Edit the stretch of the listing from the line containing "Given: Open the feedback megaphone icon" through the end of the listing, changing "megaphone" to "bullhorn" and leaving everything else as it is.

Given data:
○ ○ ○ ○ ○

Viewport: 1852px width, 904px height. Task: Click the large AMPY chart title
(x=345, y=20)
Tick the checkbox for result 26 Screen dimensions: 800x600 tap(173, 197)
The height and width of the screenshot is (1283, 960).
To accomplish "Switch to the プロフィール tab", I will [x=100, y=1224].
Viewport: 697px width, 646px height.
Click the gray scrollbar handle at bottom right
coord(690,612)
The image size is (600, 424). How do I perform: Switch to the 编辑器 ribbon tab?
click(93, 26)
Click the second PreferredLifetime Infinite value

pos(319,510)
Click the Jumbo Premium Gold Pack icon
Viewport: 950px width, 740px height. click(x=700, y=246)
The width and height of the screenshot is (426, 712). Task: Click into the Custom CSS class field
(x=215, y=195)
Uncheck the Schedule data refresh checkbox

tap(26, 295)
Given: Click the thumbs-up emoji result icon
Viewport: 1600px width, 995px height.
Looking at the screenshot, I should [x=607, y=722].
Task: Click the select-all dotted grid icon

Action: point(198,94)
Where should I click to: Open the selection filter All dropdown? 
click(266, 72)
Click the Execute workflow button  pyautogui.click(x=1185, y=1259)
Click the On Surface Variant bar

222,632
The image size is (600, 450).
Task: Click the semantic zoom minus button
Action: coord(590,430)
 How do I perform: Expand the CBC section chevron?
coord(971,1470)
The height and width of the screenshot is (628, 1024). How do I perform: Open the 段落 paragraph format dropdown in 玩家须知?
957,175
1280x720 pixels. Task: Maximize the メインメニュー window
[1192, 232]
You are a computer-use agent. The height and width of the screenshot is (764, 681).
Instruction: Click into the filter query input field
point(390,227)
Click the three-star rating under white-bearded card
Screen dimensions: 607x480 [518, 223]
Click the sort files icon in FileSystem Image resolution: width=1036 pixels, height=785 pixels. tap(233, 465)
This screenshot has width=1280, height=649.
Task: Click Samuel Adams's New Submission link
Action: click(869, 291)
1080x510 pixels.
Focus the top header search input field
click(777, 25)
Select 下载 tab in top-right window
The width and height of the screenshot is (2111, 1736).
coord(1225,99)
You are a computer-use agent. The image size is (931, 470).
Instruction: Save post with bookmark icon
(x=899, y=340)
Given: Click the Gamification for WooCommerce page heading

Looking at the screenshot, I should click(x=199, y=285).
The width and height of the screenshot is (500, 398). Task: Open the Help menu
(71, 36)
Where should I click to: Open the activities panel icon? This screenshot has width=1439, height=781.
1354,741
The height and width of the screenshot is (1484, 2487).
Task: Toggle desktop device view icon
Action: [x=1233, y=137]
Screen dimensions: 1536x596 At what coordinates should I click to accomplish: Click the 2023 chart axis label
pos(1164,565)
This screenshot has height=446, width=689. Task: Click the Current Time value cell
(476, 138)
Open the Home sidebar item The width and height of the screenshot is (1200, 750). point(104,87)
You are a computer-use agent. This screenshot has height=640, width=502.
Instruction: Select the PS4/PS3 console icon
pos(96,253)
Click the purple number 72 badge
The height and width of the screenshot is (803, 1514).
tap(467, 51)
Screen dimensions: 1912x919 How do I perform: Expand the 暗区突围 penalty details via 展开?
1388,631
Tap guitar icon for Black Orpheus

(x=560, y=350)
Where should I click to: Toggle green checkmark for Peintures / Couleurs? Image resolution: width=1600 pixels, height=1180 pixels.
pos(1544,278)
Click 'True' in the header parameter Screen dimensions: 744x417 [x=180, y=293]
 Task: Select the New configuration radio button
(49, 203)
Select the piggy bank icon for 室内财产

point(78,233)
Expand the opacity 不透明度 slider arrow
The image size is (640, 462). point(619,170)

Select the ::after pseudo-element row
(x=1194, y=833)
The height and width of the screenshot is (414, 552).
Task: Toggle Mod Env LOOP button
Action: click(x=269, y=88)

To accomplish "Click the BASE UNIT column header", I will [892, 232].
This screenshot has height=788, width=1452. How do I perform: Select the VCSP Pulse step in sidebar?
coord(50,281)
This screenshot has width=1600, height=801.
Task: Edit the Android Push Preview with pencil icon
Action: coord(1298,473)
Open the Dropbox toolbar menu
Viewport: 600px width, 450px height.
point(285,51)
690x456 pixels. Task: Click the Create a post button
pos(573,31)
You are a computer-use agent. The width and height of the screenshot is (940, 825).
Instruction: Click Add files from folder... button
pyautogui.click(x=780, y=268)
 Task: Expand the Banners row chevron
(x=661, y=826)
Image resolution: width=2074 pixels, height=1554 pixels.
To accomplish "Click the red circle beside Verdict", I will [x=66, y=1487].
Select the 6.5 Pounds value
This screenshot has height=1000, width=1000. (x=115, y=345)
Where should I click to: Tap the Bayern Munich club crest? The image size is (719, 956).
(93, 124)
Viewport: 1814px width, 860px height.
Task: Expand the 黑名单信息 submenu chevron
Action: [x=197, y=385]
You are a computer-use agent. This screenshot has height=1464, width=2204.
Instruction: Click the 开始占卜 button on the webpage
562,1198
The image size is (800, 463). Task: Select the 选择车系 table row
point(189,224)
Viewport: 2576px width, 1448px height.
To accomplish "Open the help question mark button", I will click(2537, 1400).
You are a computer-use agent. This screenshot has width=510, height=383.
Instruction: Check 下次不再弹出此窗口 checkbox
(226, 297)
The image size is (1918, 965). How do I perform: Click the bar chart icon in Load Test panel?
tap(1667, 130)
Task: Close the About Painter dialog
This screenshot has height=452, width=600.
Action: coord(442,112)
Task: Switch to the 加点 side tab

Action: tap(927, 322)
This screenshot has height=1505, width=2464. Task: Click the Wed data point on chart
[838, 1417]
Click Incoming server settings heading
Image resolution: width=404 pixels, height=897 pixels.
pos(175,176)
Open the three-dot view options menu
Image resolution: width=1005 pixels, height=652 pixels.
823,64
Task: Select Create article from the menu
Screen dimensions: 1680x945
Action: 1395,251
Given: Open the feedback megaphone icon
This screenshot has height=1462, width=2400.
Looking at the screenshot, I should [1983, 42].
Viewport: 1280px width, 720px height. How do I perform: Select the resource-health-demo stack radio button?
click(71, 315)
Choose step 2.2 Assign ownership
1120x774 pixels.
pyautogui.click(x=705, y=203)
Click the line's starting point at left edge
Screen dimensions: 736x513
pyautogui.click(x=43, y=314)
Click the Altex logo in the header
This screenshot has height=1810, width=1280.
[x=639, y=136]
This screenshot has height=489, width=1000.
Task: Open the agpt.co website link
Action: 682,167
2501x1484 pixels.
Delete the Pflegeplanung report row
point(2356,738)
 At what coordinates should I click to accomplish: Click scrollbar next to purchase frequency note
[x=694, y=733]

○ ○ ○ ○ ○

Solution to the exercise:
Given: Open the feedback bullhorn icon
This screenshot has height=1462, width=2400.
Looking at the screenshot, I should [1983, 42].
Viewport: 1280px width, 720px height. How do I perform: Select the resource-health-demo stack radio button?
click(71, 315)
Choose step 2.2 Assign ownership
1120x774 pixels.
pyautogui.click(x=705, y=203)
Click the line's starting point at left edge
Screen dimensions: 736x513
pyautogui.click(x=43, y=314)
Click the Altex logo in the header
This screenshot has height=1810, width=1280.
[x=639, y=136]
This screenshot has height=489, width=1000.
Task: Open the agpt.co website link
Action: 682,167
2501x1484 pixels.
Delete the Pflegeplanung report row
point(2356,738)
 At what coordinates should I click to accomplish: Click scrollbar next to purchase frequency note
[x=694, y=733]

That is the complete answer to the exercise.